Page extract:
━━━━

Human milk nutrient fortifiers alter the developing gastrointestinal microbiota of very-low-birth-weight infants

WHAT DO WE ALREADY KNOW ABOUT THIS SUBJECT?

Breast milk (BM) is recognised as the best choice for feeding infants, especially those with a very-low-birth-weight (VLBW), i.e. <1,250 g. In intensive care units, when breastfeeding is impossible, it is recommended using pasteurised human breast milk (PHBM) donated from a breast-milk bank. BM or PHBM often requires enrichment to ensure optimal growth. Bovine milk- based fortifiers (BMBFs) have traditionally been used for enrichment; however, more recently, human-milk-based fortifiers (HMBFs) are also used. While it is well established that VLBW infants have abnormal gut microbiota, it is not known how to improve the composition of this gut microbiota with the nutrients used in VLBW infants.

Clinical studies are needed to determine the impact of these different enrichments on the gut microbiota of VLBW infants.

WHAT ARE THE MAIN INSIGHTS FROM THIS STUDY?

The OptiMom randomised controlled trial included 119 infants with a birth weight <1,250g (56 BMBFs and 63 HMBFs). The median term and birth weight were 880 g and 27.9 weeks, with no differences in any of the parameters between the two groups. HMBF infants had lower microbial diversity (Shannon index) (p <0.005). A predominance of Proteobacteria and Firmicutes was observed in both groups, with a higher relative abundance of Proteobacteria (p = 0.0003) including unclassified Enterobacteriaceae (p = 0.005) and a lower abundance of Firmicutes (p = 0.001) including Clostridium stricto sensu (p = 0.04) in HMBFs compared to BMBFs (Figure 1). Bacterial abundance increased steadily over time in the BMBF group but changed little in the HMBF group (p = 0.03). The relative abundance of Clostridium stricto sensu (p = 0.04) was higher in BMBF infants compared to HMBF infants, and unclassified Enterobacteriaceae were lower (p = 0.005)(Figure 2). After normalising the abundance of taxa, other differences emerged on a genus level with higher concentrations of unclassified Eubacteriaceae (p <0.0001), Streptococcus (p = 0.0002) and Staphylococcus (p = 0.002), and lower concentrations of Clostridium stricto sensu (p = 0.04) in HMBF infants compared to BMBF infants. These changes in bacterial abundance were associated with changes in microbial function. Finally, it was possible to predict the type of fortifier received based on microbial abundance in stools.

━━━━

Data excerpts:
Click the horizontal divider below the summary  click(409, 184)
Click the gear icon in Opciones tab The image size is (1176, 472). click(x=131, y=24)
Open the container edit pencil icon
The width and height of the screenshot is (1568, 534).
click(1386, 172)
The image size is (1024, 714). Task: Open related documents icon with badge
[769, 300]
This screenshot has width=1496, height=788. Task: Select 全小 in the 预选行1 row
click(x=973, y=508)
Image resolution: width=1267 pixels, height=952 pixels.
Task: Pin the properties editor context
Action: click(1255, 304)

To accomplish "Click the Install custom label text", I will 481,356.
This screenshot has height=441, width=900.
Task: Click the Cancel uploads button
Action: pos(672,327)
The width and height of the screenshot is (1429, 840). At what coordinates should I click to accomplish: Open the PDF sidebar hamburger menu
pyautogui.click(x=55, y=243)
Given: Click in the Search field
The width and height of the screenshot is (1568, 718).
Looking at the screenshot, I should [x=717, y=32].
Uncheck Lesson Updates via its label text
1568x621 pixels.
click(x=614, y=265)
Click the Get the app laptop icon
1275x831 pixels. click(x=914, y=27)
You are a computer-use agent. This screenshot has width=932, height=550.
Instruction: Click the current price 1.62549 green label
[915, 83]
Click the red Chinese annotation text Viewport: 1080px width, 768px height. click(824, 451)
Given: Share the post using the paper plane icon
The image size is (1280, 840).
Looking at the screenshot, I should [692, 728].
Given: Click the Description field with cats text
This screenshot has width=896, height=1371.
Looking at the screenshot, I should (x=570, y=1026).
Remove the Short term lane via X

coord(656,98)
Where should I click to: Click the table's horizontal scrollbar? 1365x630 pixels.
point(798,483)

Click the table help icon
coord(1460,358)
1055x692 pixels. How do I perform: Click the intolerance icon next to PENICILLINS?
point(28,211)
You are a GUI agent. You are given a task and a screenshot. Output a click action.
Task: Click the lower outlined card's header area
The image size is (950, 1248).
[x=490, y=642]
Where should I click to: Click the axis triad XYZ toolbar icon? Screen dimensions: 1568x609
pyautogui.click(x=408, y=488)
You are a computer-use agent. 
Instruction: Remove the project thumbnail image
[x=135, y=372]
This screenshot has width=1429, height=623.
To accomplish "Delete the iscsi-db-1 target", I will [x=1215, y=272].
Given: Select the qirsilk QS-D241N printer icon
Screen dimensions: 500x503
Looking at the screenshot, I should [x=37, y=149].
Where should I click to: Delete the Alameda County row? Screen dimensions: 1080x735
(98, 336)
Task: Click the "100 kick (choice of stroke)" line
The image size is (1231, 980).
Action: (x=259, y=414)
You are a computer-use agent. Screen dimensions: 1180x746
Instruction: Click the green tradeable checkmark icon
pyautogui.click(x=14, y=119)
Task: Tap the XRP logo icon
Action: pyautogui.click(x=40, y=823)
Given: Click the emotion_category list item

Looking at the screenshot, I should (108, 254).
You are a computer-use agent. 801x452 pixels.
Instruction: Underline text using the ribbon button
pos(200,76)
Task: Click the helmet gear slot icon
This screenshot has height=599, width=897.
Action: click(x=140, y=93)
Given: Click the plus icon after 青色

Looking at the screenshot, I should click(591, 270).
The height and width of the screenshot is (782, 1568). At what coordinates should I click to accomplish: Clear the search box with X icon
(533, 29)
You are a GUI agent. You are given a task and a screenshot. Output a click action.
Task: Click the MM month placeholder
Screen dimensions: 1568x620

━━━━

The problem: In the summary on milk fortifiers for very-low-birth-weight infants, why does it say clinical studies are needed? Answer in one to three sentences.

Final answer: It is well established that very-low-birth-weight infants have abnormal gut microbiota, but it is not known how the nutrients they receive could improve it. Clinical studies are therefore needed to determine how the different milk enrichments affect these infants' gut microbiota.